Mean 3D residual GTV position errors of GTV-based systematic (Type 1) correction, bony-based systematic (Type 2) correction, bony-based daily (Type 3) correction, and bony-based weekly (Type 4) correction versus patient. Error bars indicate 1-standard-deviation residual error.

Figure 7

Difference in mean GTV residual error between GTV-based systematic (Type 1) and bony-based systematic (Type 2) corrections, vs GTV motion extent in RCCT.

Figure 8

Difference in GTV superior-inferior displacement D_S/I between respiration-correlated (RCCT-to-RC-CBCT) and respiration-averaged (AVE-IP-to-CBCT using all projections) image registration (circle symbols).
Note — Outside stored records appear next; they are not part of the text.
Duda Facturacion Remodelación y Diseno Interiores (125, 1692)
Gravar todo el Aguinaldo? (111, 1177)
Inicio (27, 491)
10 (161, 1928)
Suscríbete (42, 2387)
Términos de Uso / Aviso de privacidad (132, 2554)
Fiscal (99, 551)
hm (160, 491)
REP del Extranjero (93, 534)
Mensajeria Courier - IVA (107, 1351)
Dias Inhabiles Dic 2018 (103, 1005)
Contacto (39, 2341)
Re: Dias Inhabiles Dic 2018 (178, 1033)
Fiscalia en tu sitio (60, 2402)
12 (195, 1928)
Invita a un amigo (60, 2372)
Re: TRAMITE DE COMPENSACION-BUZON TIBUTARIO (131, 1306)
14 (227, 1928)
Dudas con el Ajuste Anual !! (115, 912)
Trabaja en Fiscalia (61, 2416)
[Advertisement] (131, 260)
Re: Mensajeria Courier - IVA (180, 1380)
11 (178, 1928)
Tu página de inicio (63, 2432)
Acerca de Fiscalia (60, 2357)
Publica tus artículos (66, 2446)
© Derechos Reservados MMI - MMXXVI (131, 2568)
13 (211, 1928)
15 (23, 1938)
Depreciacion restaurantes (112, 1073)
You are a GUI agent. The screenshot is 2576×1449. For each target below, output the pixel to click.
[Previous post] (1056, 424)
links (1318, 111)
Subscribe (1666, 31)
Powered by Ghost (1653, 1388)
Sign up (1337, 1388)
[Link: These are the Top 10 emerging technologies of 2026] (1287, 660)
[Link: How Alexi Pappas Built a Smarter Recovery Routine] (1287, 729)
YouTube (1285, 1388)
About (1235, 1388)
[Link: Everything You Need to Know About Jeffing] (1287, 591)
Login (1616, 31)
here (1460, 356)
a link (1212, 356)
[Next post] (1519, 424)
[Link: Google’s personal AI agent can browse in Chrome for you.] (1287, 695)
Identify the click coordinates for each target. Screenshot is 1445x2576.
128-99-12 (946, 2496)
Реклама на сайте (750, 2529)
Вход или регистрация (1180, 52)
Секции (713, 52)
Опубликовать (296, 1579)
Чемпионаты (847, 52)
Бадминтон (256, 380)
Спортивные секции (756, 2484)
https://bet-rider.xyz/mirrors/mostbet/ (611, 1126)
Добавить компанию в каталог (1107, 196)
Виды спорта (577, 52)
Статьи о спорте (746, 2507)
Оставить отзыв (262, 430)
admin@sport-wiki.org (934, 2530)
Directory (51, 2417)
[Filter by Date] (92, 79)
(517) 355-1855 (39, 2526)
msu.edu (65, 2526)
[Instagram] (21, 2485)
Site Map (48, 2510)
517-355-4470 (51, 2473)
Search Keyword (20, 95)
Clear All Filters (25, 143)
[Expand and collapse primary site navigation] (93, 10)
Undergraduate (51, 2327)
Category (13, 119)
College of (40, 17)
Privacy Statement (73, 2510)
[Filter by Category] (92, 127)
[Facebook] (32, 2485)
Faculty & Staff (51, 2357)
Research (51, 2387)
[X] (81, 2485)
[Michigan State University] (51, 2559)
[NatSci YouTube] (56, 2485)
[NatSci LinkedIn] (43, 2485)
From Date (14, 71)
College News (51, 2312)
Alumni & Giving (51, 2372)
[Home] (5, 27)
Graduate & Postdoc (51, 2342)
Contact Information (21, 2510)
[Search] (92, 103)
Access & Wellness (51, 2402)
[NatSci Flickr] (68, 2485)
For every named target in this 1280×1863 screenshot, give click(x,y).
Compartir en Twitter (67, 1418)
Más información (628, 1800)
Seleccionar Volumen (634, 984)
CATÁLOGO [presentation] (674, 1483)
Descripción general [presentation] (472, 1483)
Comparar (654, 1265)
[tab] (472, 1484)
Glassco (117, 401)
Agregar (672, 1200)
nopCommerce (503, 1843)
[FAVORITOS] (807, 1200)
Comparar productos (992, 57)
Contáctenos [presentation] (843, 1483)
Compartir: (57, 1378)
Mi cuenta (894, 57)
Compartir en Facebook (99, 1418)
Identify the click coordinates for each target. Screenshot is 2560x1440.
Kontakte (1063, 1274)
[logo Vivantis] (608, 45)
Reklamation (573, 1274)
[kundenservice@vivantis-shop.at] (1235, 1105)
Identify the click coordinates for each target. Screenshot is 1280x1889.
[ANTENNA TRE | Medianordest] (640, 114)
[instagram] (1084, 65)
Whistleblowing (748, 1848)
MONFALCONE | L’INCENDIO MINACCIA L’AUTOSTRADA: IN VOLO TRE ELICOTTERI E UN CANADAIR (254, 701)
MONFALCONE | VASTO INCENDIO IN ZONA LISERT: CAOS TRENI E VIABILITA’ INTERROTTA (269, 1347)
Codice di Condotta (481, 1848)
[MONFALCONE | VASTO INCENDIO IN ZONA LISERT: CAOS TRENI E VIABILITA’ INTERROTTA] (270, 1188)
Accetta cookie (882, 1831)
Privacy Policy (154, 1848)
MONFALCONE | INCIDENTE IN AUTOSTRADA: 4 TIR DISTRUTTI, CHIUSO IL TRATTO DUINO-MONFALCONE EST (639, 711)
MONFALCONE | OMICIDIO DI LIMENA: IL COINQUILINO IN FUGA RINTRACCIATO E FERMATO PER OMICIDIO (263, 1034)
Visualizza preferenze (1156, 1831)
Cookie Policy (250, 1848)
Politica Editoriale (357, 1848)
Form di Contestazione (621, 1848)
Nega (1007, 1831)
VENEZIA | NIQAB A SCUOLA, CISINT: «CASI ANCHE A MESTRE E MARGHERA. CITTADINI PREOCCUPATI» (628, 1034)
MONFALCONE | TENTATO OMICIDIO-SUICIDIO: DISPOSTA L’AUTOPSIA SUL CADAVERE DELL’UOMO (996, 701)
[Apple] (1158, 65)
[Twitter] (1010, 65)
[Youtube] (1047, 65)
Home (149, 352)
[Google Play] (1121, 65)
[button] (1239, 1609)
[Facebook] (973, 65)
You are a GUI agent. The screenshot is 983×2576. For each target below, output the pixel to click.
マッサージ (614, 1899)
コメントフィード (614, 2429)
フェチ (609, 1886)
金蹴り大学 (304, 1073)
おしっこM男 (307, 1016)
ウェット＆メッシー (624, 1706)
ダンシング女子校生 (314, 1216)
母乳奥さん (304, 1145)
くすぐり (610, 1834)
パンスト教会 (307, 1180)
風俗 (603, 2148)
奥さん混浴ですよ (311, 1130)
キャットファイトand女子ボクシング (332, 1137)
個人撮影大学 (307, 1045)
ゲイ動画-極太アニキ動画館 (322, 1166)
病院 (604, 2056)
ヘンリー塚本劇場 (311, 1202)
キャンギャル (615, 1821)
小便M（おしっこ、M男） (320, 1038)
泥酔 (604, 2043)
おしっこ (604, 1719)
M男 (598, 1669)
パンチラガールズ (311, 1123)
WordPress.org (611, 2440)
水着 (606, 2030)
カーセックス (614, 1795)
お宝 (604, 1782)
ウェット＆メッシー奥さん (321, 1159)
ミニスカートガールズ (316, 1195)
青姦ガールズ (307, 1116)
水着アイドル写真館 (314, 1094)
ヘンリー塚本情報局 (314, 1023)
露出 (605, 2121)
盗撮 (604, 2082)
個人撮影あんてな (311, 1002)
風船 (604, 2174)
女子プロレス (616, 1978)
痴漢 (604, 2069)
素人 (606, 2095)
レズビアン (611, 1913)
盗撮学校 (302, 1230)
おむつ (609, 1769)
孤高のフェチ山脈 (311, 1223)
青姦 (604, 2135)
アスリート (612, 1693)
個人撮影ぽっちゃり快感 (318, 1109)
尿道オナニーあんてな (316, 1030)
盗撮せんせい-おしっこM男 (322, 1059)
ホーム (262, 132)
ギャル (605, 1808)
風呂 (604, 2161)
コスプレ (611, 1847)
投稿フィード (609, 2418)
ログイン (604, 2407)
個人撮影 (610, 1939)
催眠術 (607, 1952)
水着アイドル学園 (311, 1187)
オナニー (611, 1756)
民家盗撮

Square symbols indicate maximum S/I displacement of the GTV from its end-expiration position in the RCCT scan.

Figure 9

Coronal section of Patient 1 in (a) the end-expiration respiration-correlated CT (RCCT) at simulation; (b) the end-expiration respiration-correlated cone-beam CT (RC-CBCT) at treatment 19 days later. Contours indicate the outline of the GTV drawn on the RCCT. Arrows in (b) indicate regions where the GTV in the cone-beam CT has grown outside the RCCT-defined GTV.

Figure 10

Overlay of coronal sections from the respiration-correlated CT (RCCT, blue enhanced) and respiration-correlated cone-beam CT (CBCT, red) of Patient 7. The images are aligned to the vertebral column. Yellow curve indicates outline of the GTV drawn on the RCCT; blue curve indicates location in the cone-beam CT of the GTV, which has shifted 14 mm posteriorly relative to the RCCT (arrow).